Seminar über die Physik der kondensierten Materie (SFB/TRR173 Spin+X und SFB/TR288 Kolloquium, TopDyn-Seminar)
Feb. 8, 2018 at 11 a.m. in MEDIEN-Room, Staudinger Weg 7, 03-431Univ-Prof. Dr. Jure Demsar
Univ.-Prof. Dr. Hans-Joachim Elmers
Univ.-Prof. Dr. Mathias Kläui
Univ.-Prof. Dr. Thomas Palberg
Graphene research has prospered impressively in the past years, and promising applications such as high frequency transistors, THz detectors, magnetic field sensors, flexible optoelectronics, and spintronics applications are waiting for a scalable and cost efficient fabrication technology to produce high-quality, i.e. high-mobility graphene. Although significant progress has been made in chemical vapor deposition (CVD) of "synthetic" graphene on copper foils, typical charge carrier mobilities are significantly lower than what is achieved using exfoliated "natural" graphene. We show that the quality of CVD-grown graphene depends critically on the used transfer process, where the true membrane property of graphene - placing this material right at the crossover from "soft" to "hard" matter - plays a crucial role.
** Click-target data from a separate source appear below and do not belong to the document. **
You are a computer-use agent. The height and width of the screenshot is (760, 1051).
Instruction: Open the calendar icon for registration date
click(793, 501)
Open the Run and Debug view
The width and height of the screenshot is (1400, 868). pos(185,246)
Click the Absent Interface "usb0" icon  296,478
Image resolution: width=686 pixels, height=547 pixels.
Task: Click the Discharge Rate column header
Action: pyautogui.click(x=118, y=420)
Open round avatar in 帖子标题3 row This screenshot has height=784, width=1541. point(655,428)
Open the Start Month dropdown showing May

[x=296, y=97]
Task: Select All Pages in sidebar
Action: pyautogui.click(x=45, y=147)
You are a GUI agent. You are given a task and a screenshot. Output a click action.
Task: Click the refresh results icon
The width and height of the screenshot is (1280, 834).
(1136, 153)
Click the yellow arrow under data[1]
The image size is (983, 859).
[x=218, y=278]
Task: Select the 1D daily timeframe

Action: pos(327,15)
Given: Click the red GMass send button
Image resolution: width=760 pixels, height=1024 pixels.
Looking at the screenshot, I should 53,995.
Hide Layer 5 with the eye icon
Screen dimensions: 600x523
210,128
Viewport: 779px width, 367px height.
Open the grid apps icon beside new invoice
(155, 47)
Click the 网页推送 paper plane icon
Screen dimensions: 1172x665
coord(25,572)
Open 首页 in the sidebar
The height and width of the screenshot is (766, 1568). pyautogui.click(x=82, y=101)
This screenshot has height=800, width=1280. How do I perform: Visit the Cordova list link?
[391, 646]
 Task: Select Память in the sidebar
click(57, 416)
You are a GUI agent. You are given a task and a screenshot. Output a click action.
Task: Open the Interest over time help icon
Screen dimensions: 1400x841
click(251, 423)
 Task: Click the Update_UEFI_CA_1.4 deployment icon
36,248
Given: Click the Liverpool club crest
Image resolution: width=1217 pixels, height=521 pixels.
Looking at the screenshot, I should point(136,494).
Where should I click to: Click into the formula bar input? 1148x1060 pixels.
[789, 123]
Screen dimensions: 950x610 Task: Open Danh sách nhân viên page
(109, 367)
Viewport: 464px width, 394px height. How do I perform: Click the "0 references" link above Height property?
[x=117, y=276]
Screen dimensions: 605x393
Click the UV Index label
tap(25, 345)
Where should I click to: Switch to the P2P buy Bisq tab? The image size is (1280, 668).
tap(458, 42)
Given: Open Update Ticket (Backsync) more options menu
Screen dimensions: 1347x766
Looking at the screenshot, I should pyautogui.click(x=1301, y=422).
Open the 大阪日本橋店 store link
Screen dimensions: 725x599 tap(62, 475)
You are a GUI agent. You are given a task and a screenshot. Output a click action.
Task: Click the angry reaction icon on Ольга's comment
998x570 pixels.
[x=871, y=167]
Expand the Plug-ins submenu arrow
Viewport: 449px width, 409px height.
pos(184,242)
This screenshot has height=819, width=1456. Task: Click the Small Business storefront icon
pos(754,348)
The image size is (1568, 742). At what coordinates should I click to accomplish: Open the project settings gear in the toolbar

We report on an advanced transfer technique that allows making devices with carrier mobilities up to three million cm2/(Vs) thus rivaling exfoliated "natural" graphene. This brings novel electron-optic devices into reach. Furthermore, we demonstrate that dry transfer techniques are also the key to push the spin transport properties of graphene beyond the 10 ns benchmark of the spin lifetime at room temperature. This is of high technological interest as it marks the threshold at which manipulation of spins with electrical high frequency technology becomes feasible.